Updating Your Estate Plan after the Death of a Loved One

notepad that reads "estate planinng"

We have all suffered through an incredibly difficult year. In the wake of the CoViD-19 pandemic, many of our clients have felt the sting of losing a loved one. As we begin to crawl out of the quarantines and look to restarting our normal lives many are considering how to update their estate plan after losing a spouse or another loved one. Such an update often sees changes driven by passage of time, changes in control and beneficiaries, and ‘funding,’ which is the process of updating titles and beneficiaries.

Passage of Time

Estate documents are ideally reviewed annually and should be examined at least every five years. It is rare that a ten-year-old plan does not need updates both for fiduciaries (a fiduciary is someone who would act on your behalf at your death or incapacity) and beneficiaries (a beneficiary inherits from you after your death), but also for legal and technical updates. Some such technical updates are driven by changes in law and others by our experience. In my twenty-plus years of trust drafting I have learned a lot and those lessons require me to update my templates a little every year, as my experience dictates.

Durable Powers of Attorney have a particularly short shelf life among estate documents. We have found that such documents are often rejected by financial institutions when they are five years old. An update following the loss of a loved one is an excellent time to update Powers of Attorney. 

Often, a widow or widower finds that the death of a spouse is the right time to convert from a will-based plan to a living trust. This results both from an increase in assets and from the fact that Probate is often a non-issue between spouses but can cause large costs and delays when property passes to children, charities, or other loved ones through a will.

Update for Control

When a deceased loved one was named in a document as a fiduciary, the documents need to be updated. If the deceased spouse (or child, etc.) was named as the first executor/trustee, then the hierarchy should now be reevaluated. Additional fiduciaries may be added, and sometimes the experience of seeing which friends and family were helpful and which were absent during an illness or crisis precipitates changes in a plan. This is also a good time to investigate replacing family or friends with a professional fiduciary like an attorney or trust department.

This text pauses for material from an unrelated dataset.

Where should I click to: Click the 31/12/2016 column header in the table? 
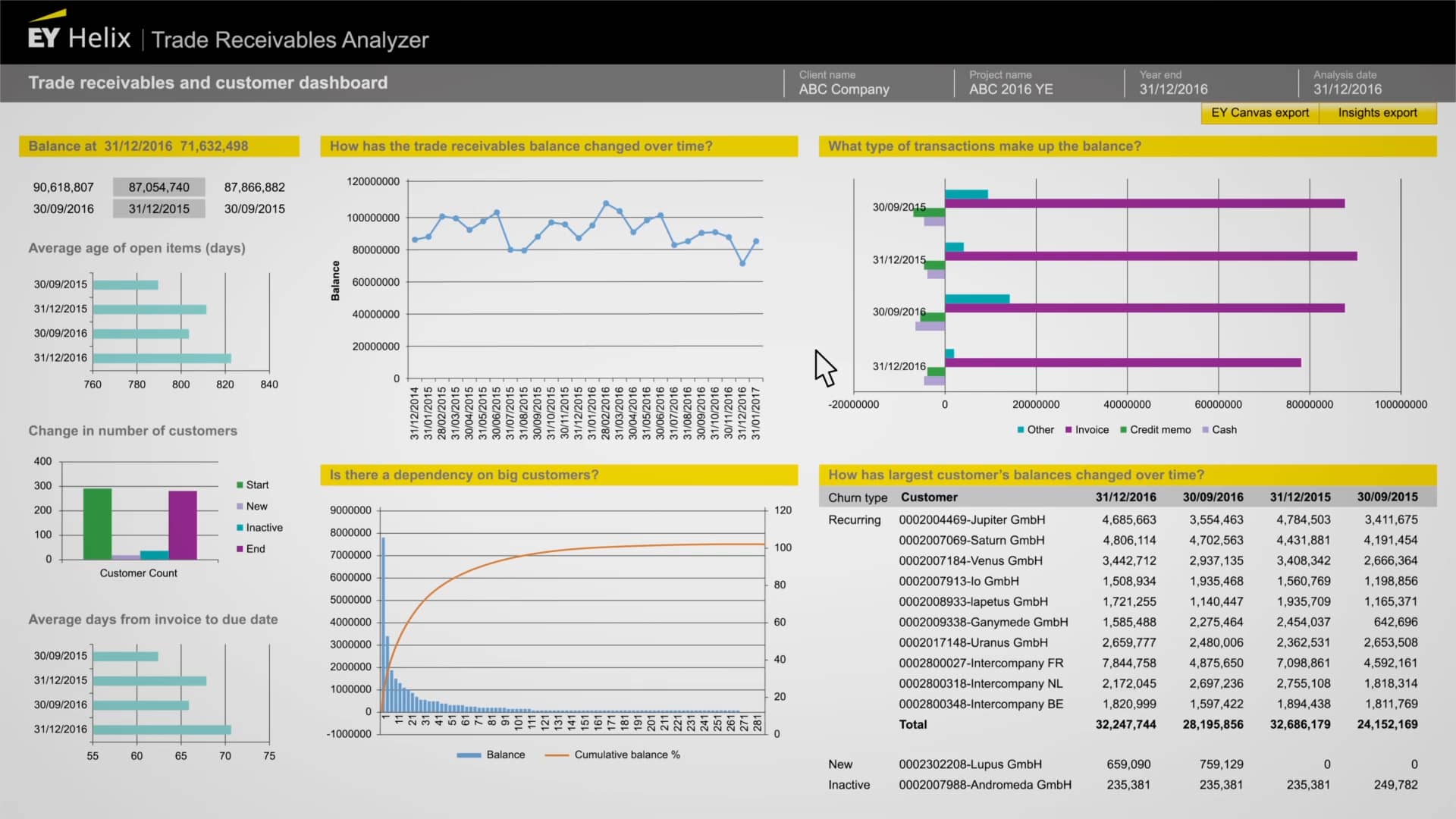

Your plan names many fiduciaries, so you will want to review (and perhaps revise) your appointed guardians, trustees, personal representatives (which is the English term for the Latin executor), financial agents, and health care agents.

Update for Beneficiary

Similarly, the loss of a loved one often requires changes to a plan’s beneficiaries when providing for the loved one had been a primary focus of the plan. Such a change pushes second-tier beneficiaries to the front and can trigger reevaluation of the whole plan in light of new family dynamics and changes in how important some people and values feel to you over time.

What Can be Changed, What Cannot, and How to Tell the Difference.

Sometimes the death of a loved one makes a trust irrevocable, thus limiting the power of the survivor to make changes. Even in the case of irrevocable trusts, the survivor may be granted a ‘power of appointment’ which allows them to make alterations to the trust after the death of the trust’s Grantor (a Grantor is a person who creates a trust, also called a Trustor and Settlor). You will need the help of your attorney to identify and exercise a power of appointment.

Asset Titles and Funding

When you made your JGB estate plan, we gave you a checklist of how we think your assets should be titled (i.e. how the account title should read) and who should be designated beneficiaries of your life insurance and retirement accounts. The biggest disaster we see in our clients at the death of the first spouse is when these recommendations were not implemented and assets are drawn into the expense and misery of probate unnecessarily. Make sure to check these instructions and review your account titles and beneficiaries regularly!

Even when accounts were titled properly, the loss of a loved one requires a close reexamination and often modifications of account titles. Life insurance, for instance, is delivered in the form of a check pretty quickly after a death. The survivor needs to deposit and invest those proceeds in line with the estate plan. Life insurance proceeds often provide the survivor with more cash-on-hand than they ever possessed before so it is important to confer with your lawyer and trusted financial advisor.

Qualified Retirement Accounts (e.g. IRA, 401(k), TSP, Roth, 457, 403(b), etc- all are referred to as IRAs in this article) are particularly important. In addition to changing how Required Minimum Distributions are calculated, the death of a spouse has profound impact on the title of an IRA. A spouse does not exactly inherit the decedent’s IRA – more precisely they typically roll that IRA into a new IRA that belongs to the surviving spouse. It is that roll-over that causes the change in required distributions because the survivor is a different person who is often a different age. The roll-over creates a new IRA for the spouse. The creation of the new IRA for the spouse also means that the spouse must list new beneficiaries even if the intended beneficiaries have not changed. Be sure to name the beneficiaries of the new roll-over IRA according to the instructions we provided you. Your attorney and financial advisor can help- be sure to reach out.

Conclusion

The death of a loved one is a difficult time. Sometimes it takes a few months before you feel up to revisiting your estate plan, but it is critical to review your situation with your attorney. We need to make sure that your plan still is on track to achieve your goals and to double-check that those goals have not moved since we made the plan. We stand ready to assist whenever you are ready.